KT appointed Park Yoon-young as its new chief executive on Tuesday as the telecom company moves to stabilize the business after a 2025 data breach and a resulting drop in subscribers. Shareholders approved Park, who previously served as president for enterprise business at KT, to succeed former CEO Kim Young-shub. Park joined KT in 1992 and has spent more than 30 years inside the company. His appointment comes as KT prepares for an executive reshuffle and broader organizational changes. The company is also trying to recover from a major September 2025 breach that led to a series of unauthorized micropayments and weakened customer confidence. At the same time, KT is positioning the leadership change as part of a broader push into AI-driven growth.

Who is affected

The direct impact falls on KT, its leadership team, and its subscriber base. The company is managing the aftermath of the 2025 breach, which led to unauthorized micropayments and customer losses, while also repositioning the business under new leadership.

Why CISOs should care

This development shows how the effects of a breach can extend well beyond incident response and into executive succession, organizational change, and broader business strategy.

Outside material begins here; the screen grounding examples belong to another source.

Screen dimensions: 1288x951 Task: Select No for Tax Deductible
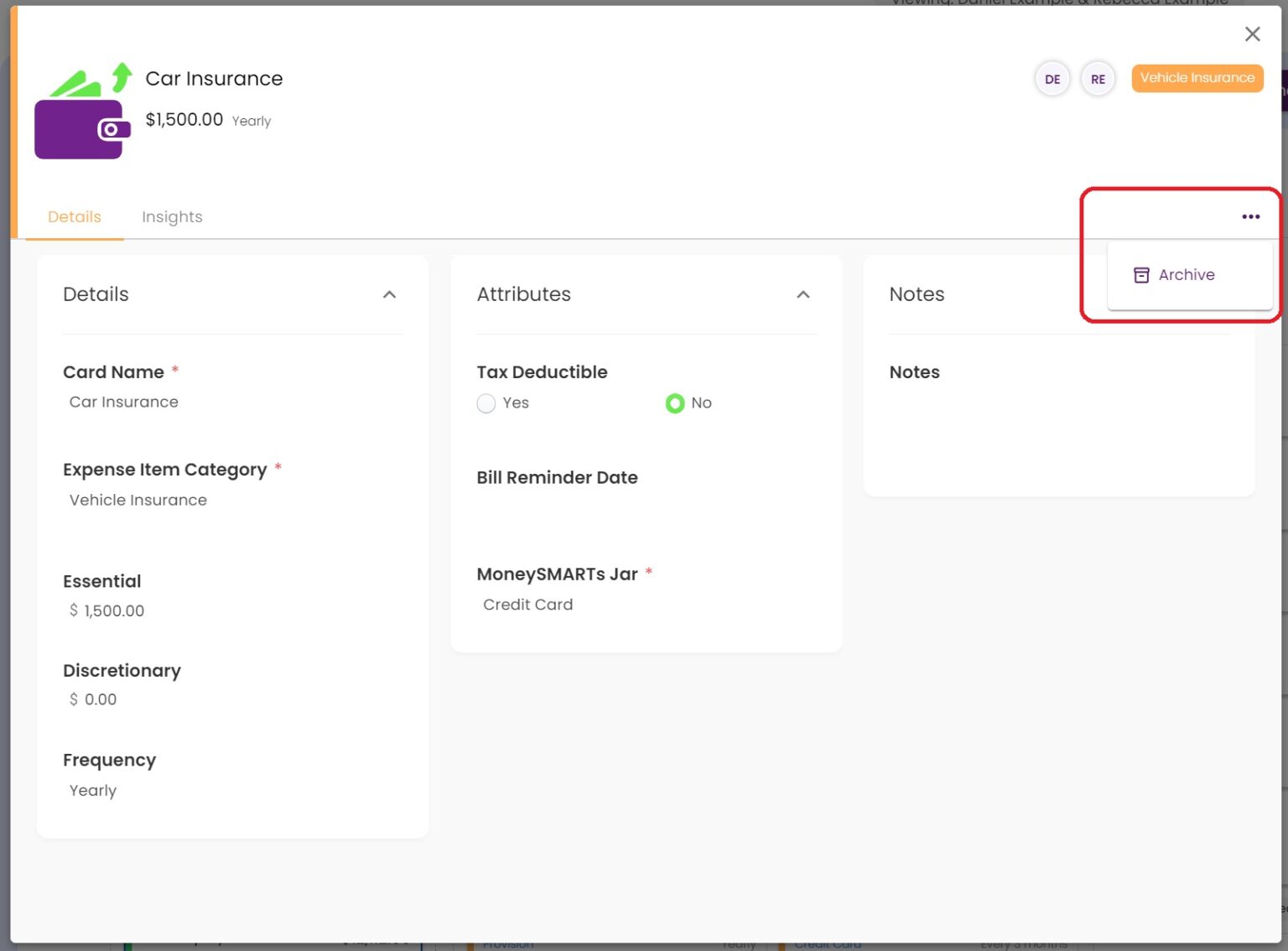(x=675, y=403)
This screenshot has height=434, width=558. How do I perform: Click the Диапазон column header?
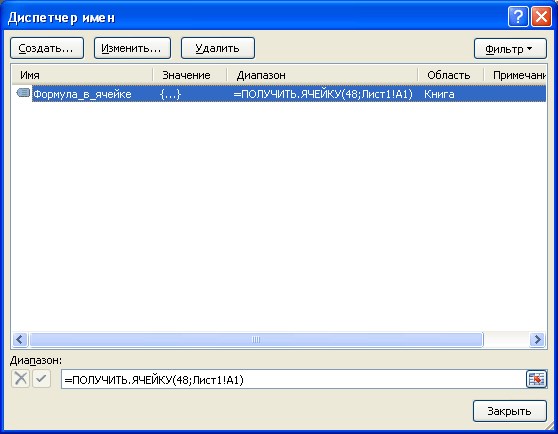tap(322, 75)
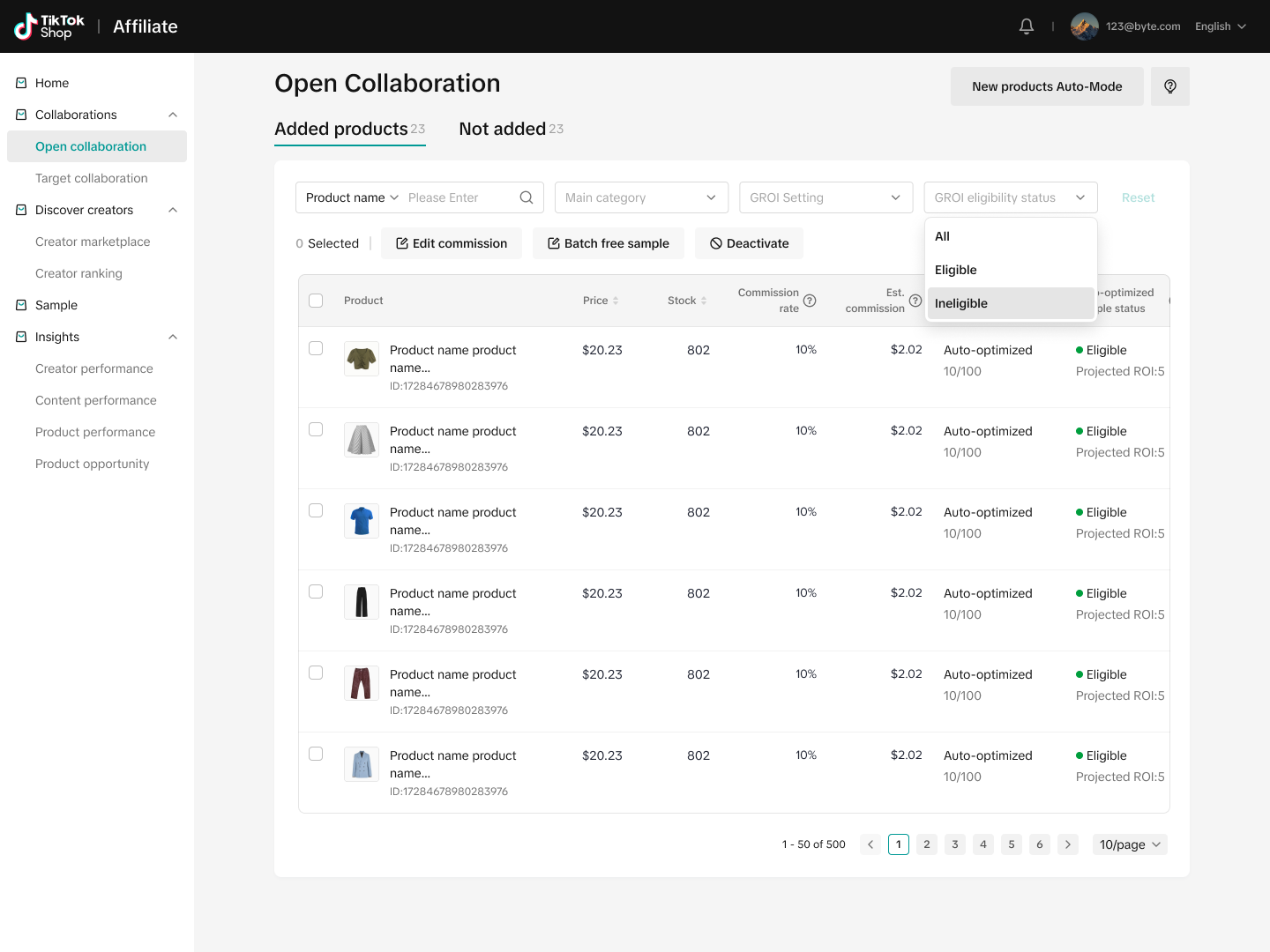Click New products Auto-Mode button
Viewport: 1270px width, 952px height.
point(1047,86)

In a telecom environment, customer trust, operational stability, and long-term growth plans can all come under pressure when a cyber incident triggers financial harm and subscriber decline.

3 practical actions

  1. Treat breach recovery as a business-wide transition: Plan for major incidents to influence leadership decisions, internal restructuring, and strategic priorities, not just technical remediation.
  2. Measure customer fallout alongside technical impact: Track unauthorized transactions, churn, and trust-related business effects as part of the full impact assessment after a breach.
  3. Align cyber recovery with corporate strategy: Ensure security leaders are involved when companies use a post-incident period to reset operating structure and pursue new growth initiatives.